Hoadhadu is an administrative division of Fuvahmulah, Maldives. The district shares borders with Dhadimagu, Dhiguvaandu and Maadhadu. Hoadhadu has been the smallest district in Fuvahmulah throughout history. During the late 20th century, the increase in population of the district led to pressure on land in the neighbouring areas. This led to a northern extension of the village, resulting in land from Dhadimagu and Dhiguvaandu wards being claimed to the village. Though this has resulted in a change of the believed-to-be areas in a disputed state, no formal changes have been made and area claims of different views exist.

==History==
Hoadhadu is the first district in Fuvahmulah to have accepted Islam. The smaller size of the village with fewer people during the time of conversion may be the main reason for the village being the first district to be converted. What is clear from historical sources is that smaller districts of Fuvahmulah converted first and the larger districts last.
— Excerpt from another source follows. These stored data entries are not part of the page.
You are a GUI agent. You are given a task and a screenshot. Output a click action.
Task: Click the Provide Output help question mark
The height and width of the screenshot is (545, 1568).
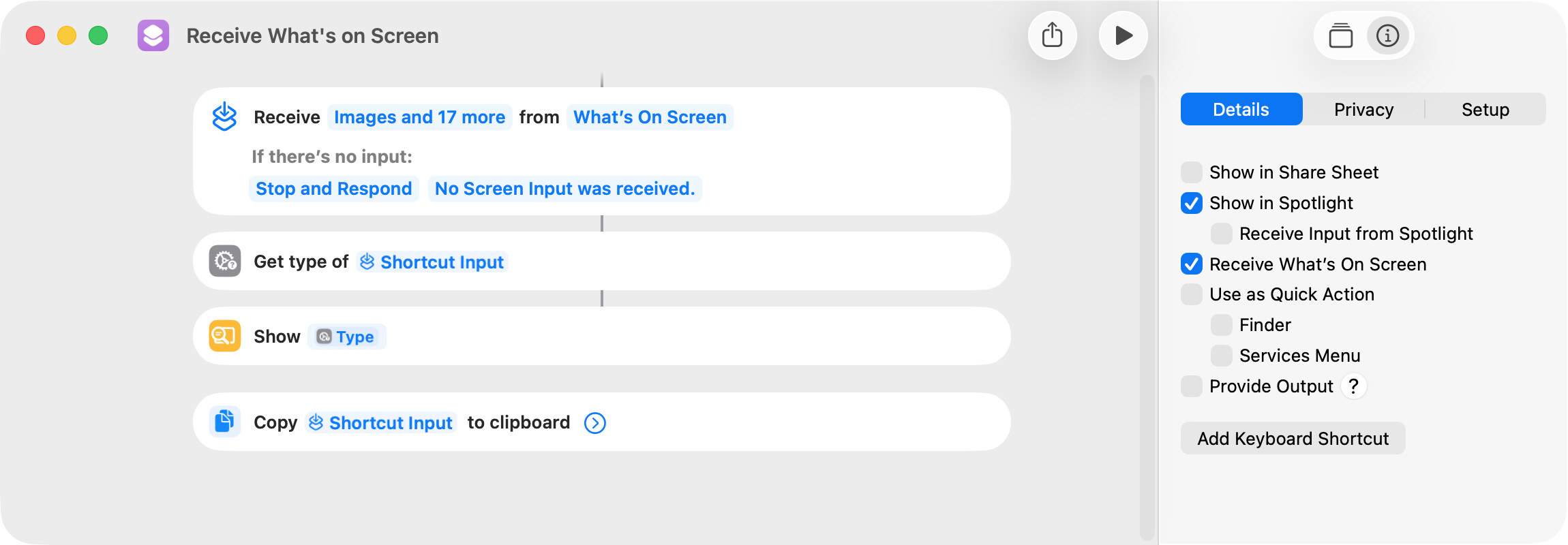[1353, 386]
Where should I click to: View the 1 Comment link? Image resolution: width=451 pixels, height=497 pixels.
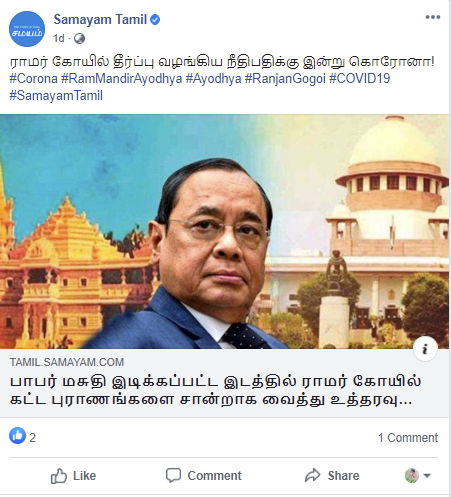[408, 438]
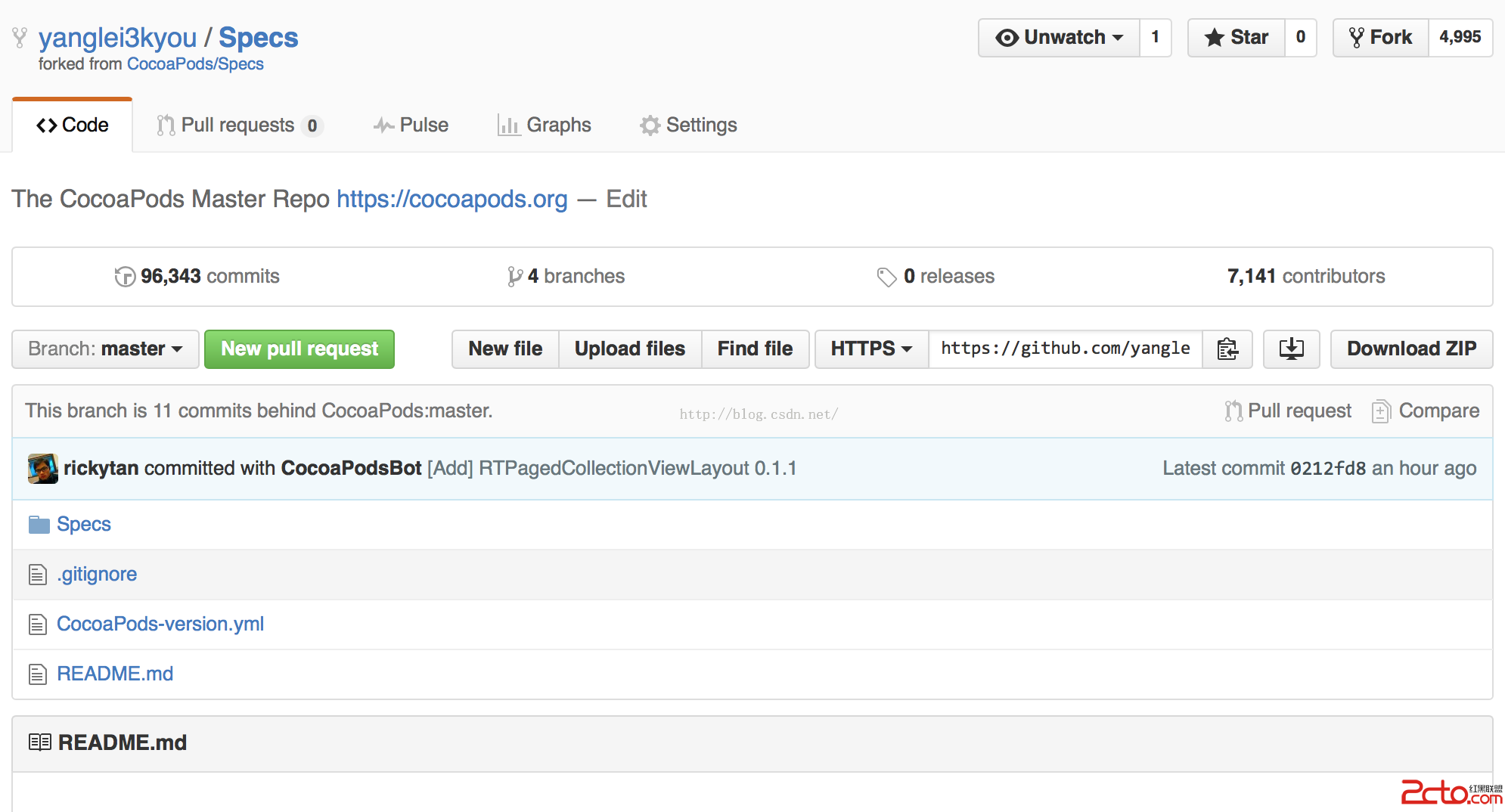
Task: Click rickytan's avatar thumbnail
Action: tap(42, 469)

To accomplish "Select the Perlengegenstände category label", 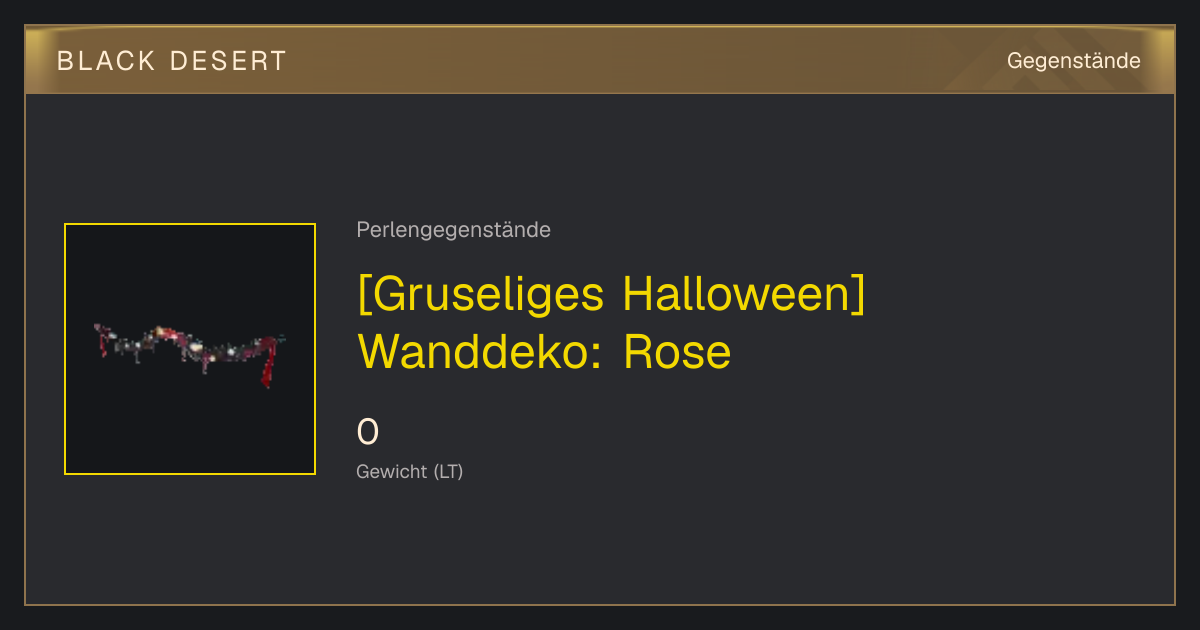I will tap(453, 230).
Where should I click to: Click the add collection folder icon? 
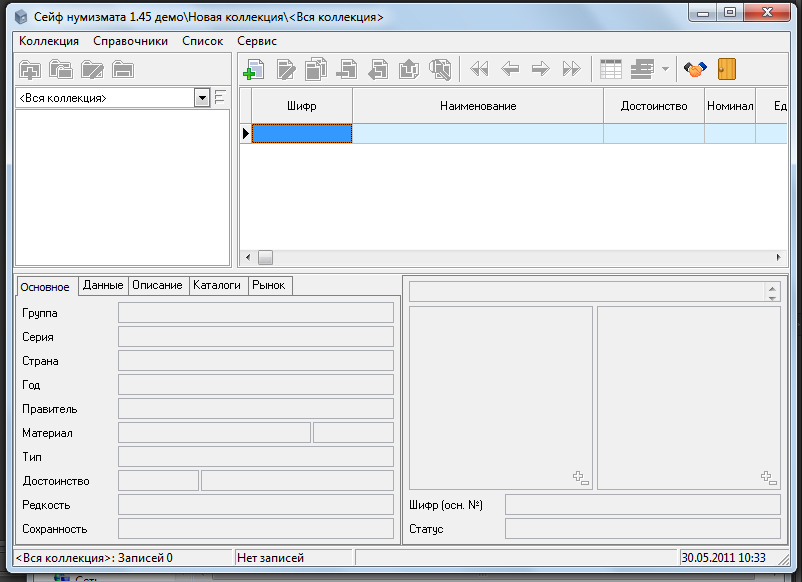click(x=31, y=70)
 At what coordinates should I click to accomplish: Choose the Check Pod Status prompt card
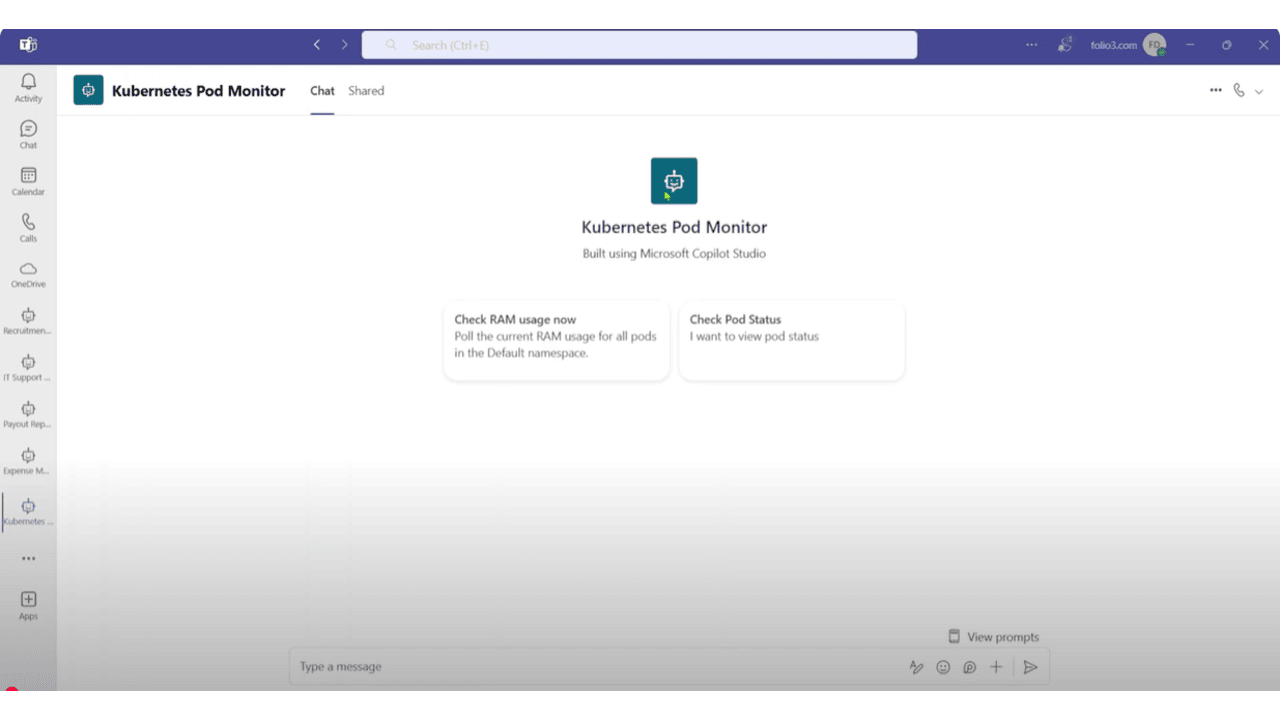[792, 340]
After Hoadhadu it was Maadhadu, Maalegan, Miskiymagu and Dhashukubaa (the remaining smallest villages back then) which were converted. The larger ones, Dhadimagu, Dhoondigan, Funaadu and Dhiguvaandu are the last villages to have converted.

==Economy==
Historically, many residents of Hoadhadu depended on fishing as the primary source of income, although today retail business along with white collar jobs have diminished the dependency on fishing. One of the traditional harbours of Fuvammulah "Anbule Athiri" is located within Hoadhadu which explains the district's dependency on fishing.

==Places of interest==
- Former Naaibu Aboobakuru School: Was one of the four primary schools in Fuvahmulah till 2012 when it was merged with the other primary schools in the island. On the site of the school, there are government plans to open a junior college or a polytechnics institution.
- Anbule Athiri: One of the traditional harbours of Fuvahmulah.
- Hanihari (Heniari) Miskiy: The first mosque to be built in Fuvahmulah. It was demolished in the 1950s and now only the ruins of its foundation is there.
- Hoadhadu Miskiy: The second mosque to be built in Fuvahmulah.
- Kilhiemagi Miskiy: A mosque which is more than 100 years old.
- Seedhi Miskiy: Another mosque which is more than 100 years old.
- Hoadhadige: The house where the Yoosuf Naaibu family (who introduced Islam to the island) lived.